The Niagara Falls project marked the end of the current war, which was decided in favor of the alternating current. The struggle impoverished Westinhouse, and the company was in danger of collapse. In his regret, Westinhaus asked Tesla to be released from the economic contract between them, and it agreed. Tesla tore the agreement to shreds, to some extent.
He did save Westinhouse's company, but he created enormous financial difficulties for himself, which continued with him for the following projects as well. In the end, he died poor and heavily in debt. Edison, for his part, always regretted his choice of direct current. His company, General Electric, decided to quickly move to Tesla's side, and survived its difficult period. Tesla and Edison did not receive a Nobel Prize: perhaps because the members of the prize committee knew that neither of them would agree to receive the prize, if the other received it too...
Contact:

ran.levi@gmail.com
http://www.ranlevi.blogspot.com

8 תגובות

  1. I enjoyed reading the article, it really enriched the little I knew about these people
    I came to the article not by chance because I am interested in developing a generator on infinite magnetic energy, is this possible? Produce almost from nothing? And if so, is the reason not to do so purely interests?
    Thanks Mickey

  2. Thanks for the additions, Aryeh,
    You definitely enlightened my eyes. I didn't know you
    The issue of radiation in long power lines!
    I would love to hear what you think about the article in general,
    ran.levi at gmail.com
    Thanks,
    Ran

  3. In the article, the priority of alternating current for distribution and distribution networks of electricity was explained, however today in some cases they return to direct current electricity distribution. These are cases of long overhead power lines on the order of many hundreds or thousands of kilometers. What happens is that at such lengths, the power lines act as an antenna and some of the energy is wasted on electromagnetic radiation. The wavelength of the network frequency in the USA - 60 Hz - is 5000 km and an open line of the order of 1000 km is a fairly effective antenna for this frequency. By the way, such frequencies are used for wireless communication by submarines in the depths, because higher frequencies do not penetrate the water The sea. Just for comparison - antennas for FM radio are tens of centimeters long and for cellular frequencies - a few centimeters.
    What is done in long high voltage lines - the alternating current is converted to current at the entrance of the long line and at the far end is converted back to alternating voltage (using solid state devices capable of withstanding the enormous powers). It turns out that the conversion losses are significantly smaller than the electromagnetic radiation losses that would have occurred if the electrical energy had been carried in alternating current.

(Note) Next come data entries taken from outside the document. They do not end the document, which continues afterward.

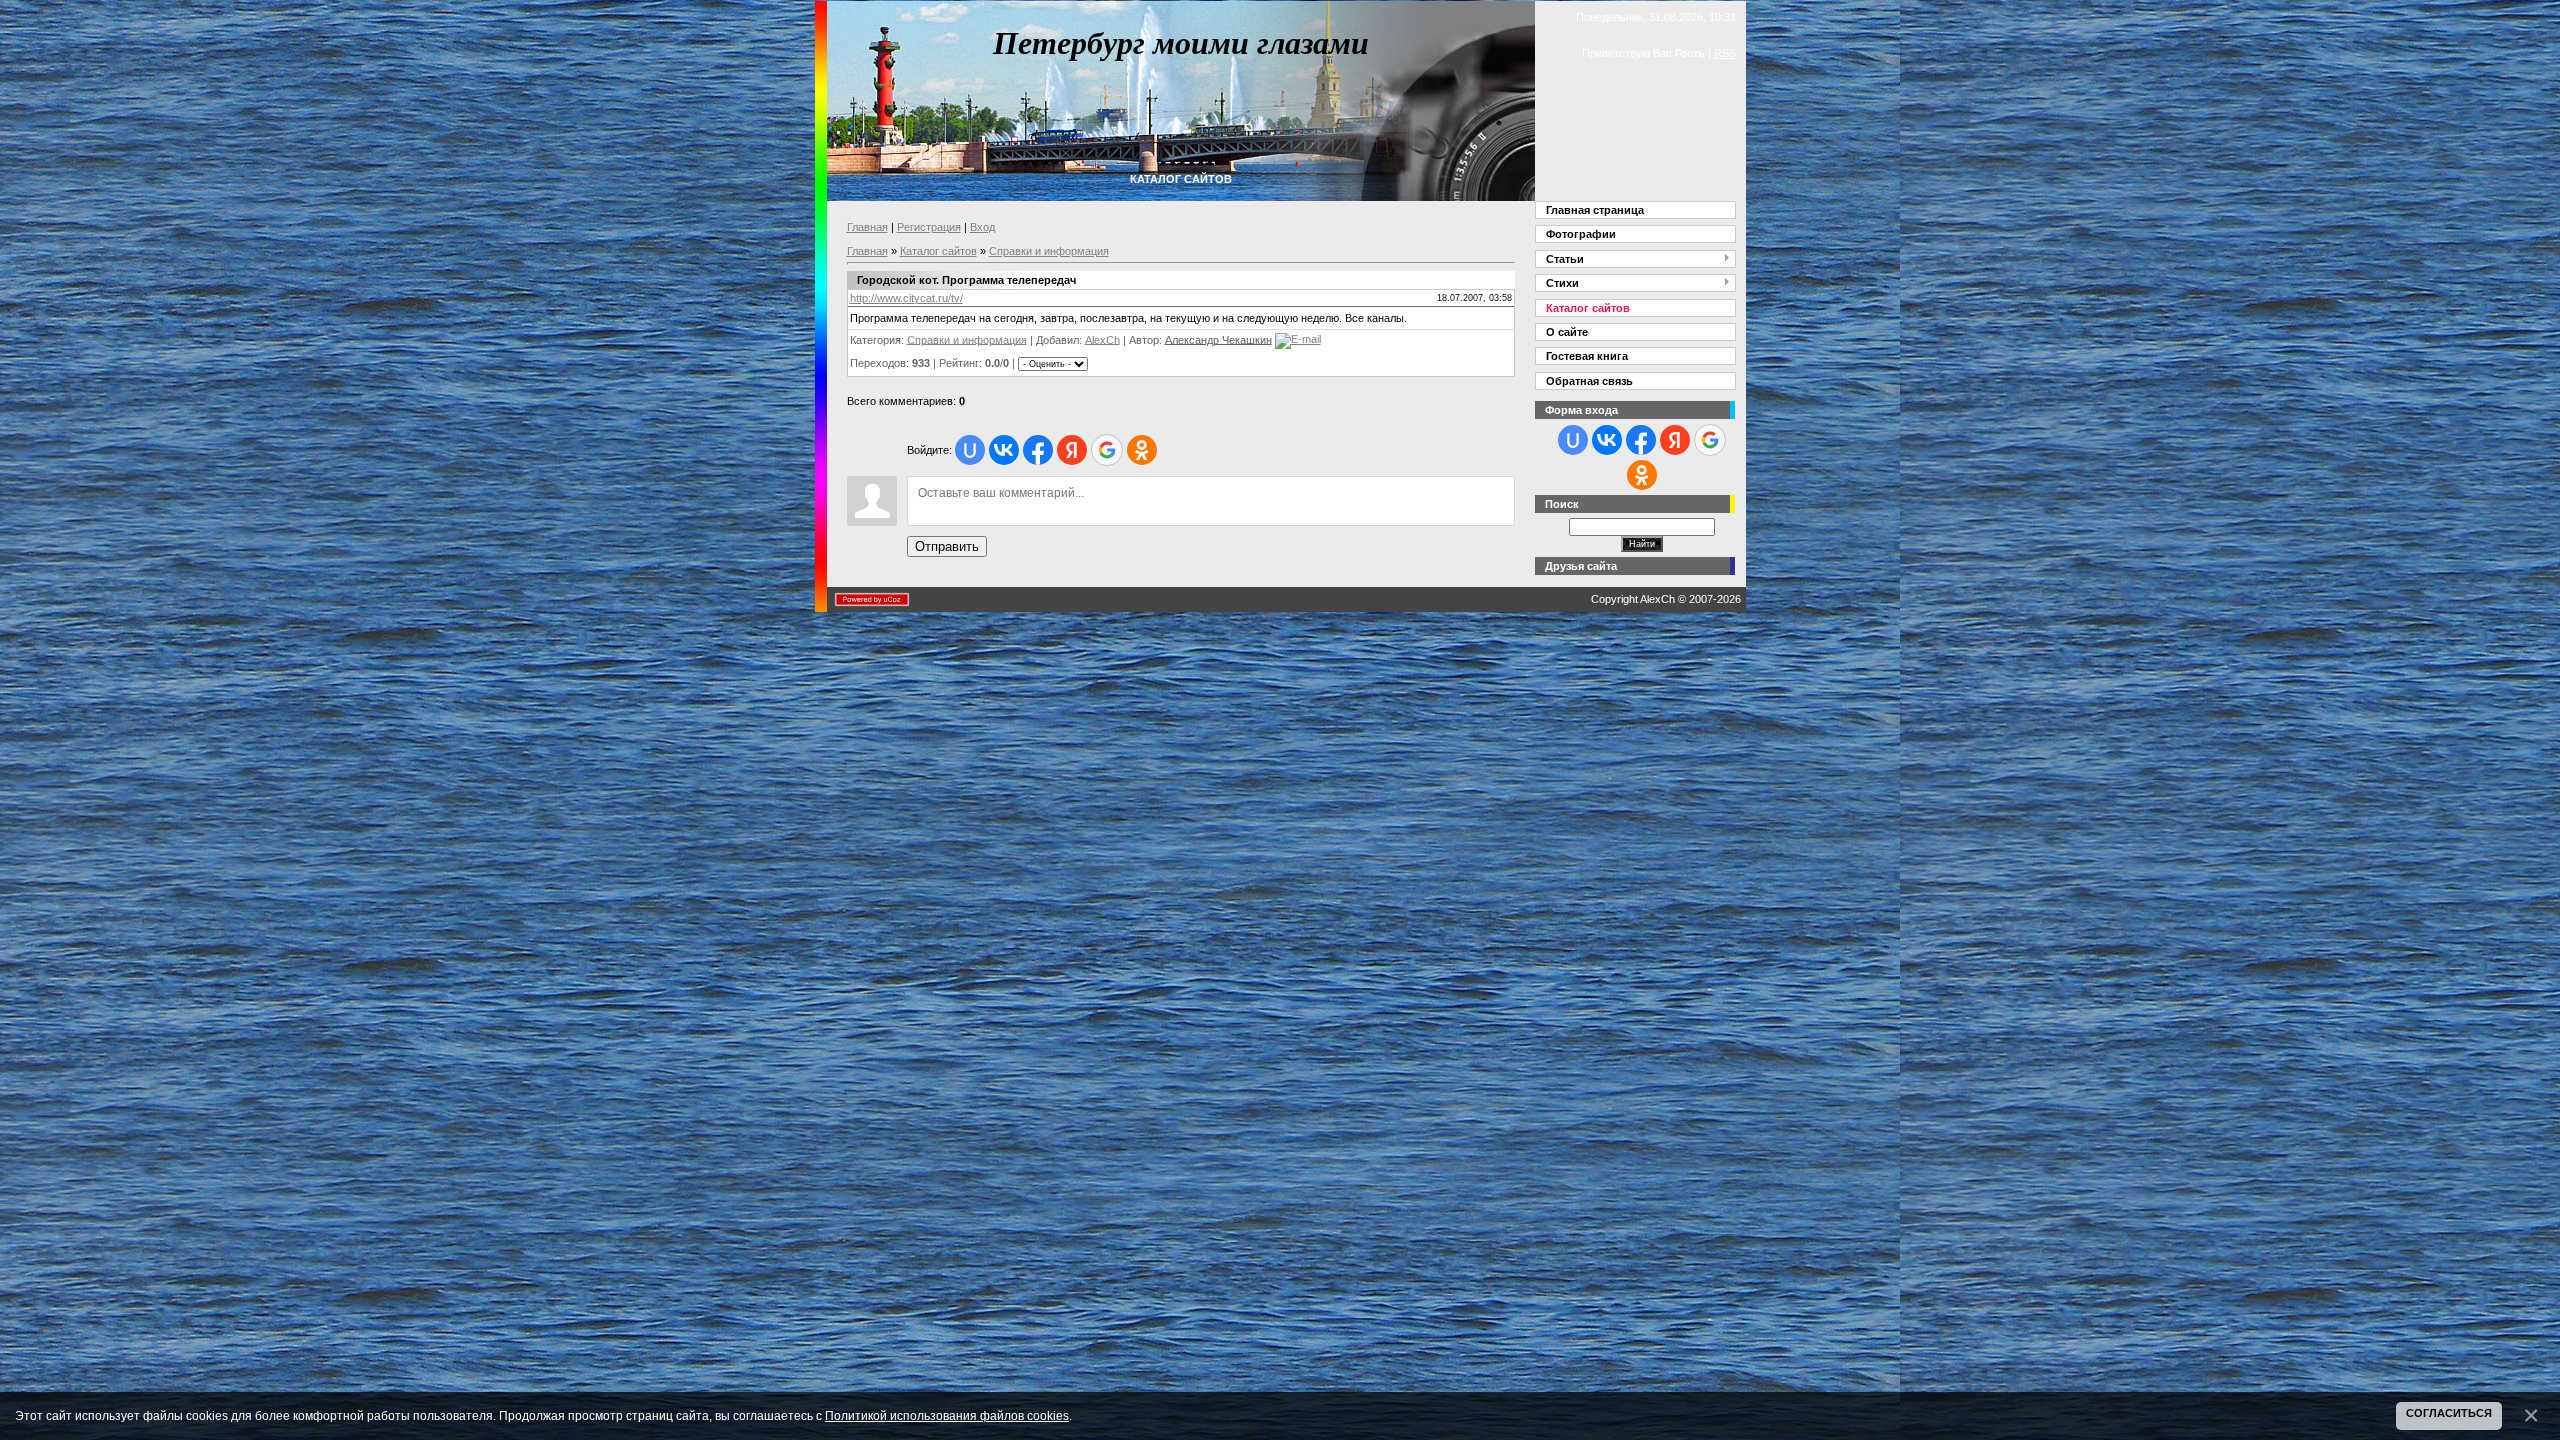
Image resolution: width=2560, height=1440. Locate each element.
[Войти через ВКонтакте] (1004, 450)
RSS (1725, 53)
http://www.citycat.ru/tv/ (906, 298)
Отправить (947, 546)
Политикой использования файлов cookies (947, 1415)
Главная (867, 227)
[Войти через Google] (1107, 450)
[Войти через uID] (970, 450)
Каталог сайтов (938, 251)
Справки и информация (1049, 251)
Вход (982, 227)
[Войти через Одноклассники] (1142, 450)
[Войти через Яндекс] (1072, 450)
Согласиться (2449, 1413)
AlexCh (1102, 339)
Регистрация (929, 227)
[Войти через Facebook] (1038, 450)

  4. Anyone can understand why it is possible to change currents and voltages in alternating current and not in direct current - this explanation is missing in the article. Everyone knows what a transformer is - a transformer in Hebrew. Two electric coils wound on a common iron core. Current changes in one cause changing electric and magnetic fields that induce a voltage on the other coil. The ratio of the numbers of windings in the two coils is like the ratio of the voltages between them and inversely to the ratio of the currents. This way you can change any voltage to any voltage. Direct current does not cause changing fields so nothing is received in the second coil.